Texto:
▼▼▼

Faço parte do escasso grupo de portugueses que não tem uma relação umbilical com o Brasil (na América Latina prefiro de longe o México e o Perú), que não idolatro a cultura brasileira e não passa lá a vida nas férias. O Brasil interessa-me tanto quanto tem efeito no mundo globalizado e interdependente – e, consequentemente, na minha vida e na vida dos meus. Pelo que não me custaria relegar Bolsonaro para mais uma das muitas edições fora da banda desenhada de um pretendente a General Alcazar que a América Latina já teve.

O presidente Fujimori, do Perú, nas eleições que ganhou a Maria Vargas Llosa recorria com frequência a um expediente quando fazia campanha nas zonas quéchuas: colocava um dos bonés de pano coloridos que os índios usam e dizia que era índio como eles. E os índios aceitavam que sim, que aquele descendente de japoneses era um deles. Os americanos fustigados pela globalização também acreditaram que o milionário (no fio da navalha para vigarista) Trump também se identificava com eles. Está demonstrado que os eleitores acreditam nos maiores absurdos, se para isso estiverem inclinados, pelo que os brasileiros não são caso de estudo.

▲▲▲

Dados fornecidos:
▼▼▼

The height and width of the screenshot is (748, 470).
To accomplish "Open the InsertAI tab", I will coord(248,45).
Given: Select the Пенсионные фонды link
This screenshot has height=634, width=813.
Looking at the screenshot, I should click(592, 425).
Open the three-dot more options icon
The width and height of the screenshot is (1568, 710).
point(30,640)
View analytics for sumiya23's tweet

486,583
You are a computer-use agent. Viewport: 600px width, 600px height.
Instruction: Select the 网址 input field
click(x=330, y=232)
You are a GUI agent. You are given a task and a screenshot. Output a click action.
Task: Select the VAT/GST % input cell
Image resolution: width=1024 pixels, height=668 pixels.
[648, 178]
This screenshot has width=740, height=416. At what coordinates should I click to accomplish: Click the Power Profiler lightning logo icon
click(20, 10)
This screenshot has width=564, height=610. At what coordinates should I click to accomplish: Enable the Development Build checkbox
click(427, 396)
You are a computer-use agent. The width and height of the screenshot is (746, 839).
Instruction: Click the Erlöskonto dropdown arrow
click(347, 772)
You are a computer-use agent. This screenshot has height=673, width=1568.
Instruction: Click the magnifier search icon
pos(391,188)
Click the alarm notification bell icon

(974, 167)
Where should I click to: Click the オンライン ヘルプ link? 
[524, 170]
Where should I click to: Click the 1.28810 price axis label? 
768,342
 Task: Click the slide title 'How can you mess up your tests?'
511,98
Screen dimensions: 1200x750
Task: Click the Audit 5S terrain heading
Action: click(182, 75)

▲▲▲

Tarefas do exercício:
a - No texto sobre Bolsonaro, o que colocava Fujimori quando fazia campanha nas zonas quéchuas?
b - Copie do texto sobre Bolsonaro o trecho que começa com as palavras "O presidente Fujimori, do" e termina com "caso de estudo.".
Responda apenas com base no texto, sem recorrer aos registos.

Respostas:
a - Um dos bonés de pano coloridos que os índios usam.

b -
O presidente Fujimori, do Perú, nas eleições que ganhou a Maria Vargas Llosa recorria com frequência a um expediente quando fazia campanha nas zonas quéchuas: colocava um dos bonés de pano coloridos que os índios usam e dizia que era índio como eles. E os índios aceitavam que sim, que aquele descendente de japoneses era um deles. Os americanos fustigados pela globalização também acreditaram que o milionário (no fio da navalha para vigarista) Trump também se identificava com eles. Está demonstrado que os eleitores acreditam nos maiores absurdos, se para isso estiverem inclinados, pelo que os brasileiros não são caso de estudo.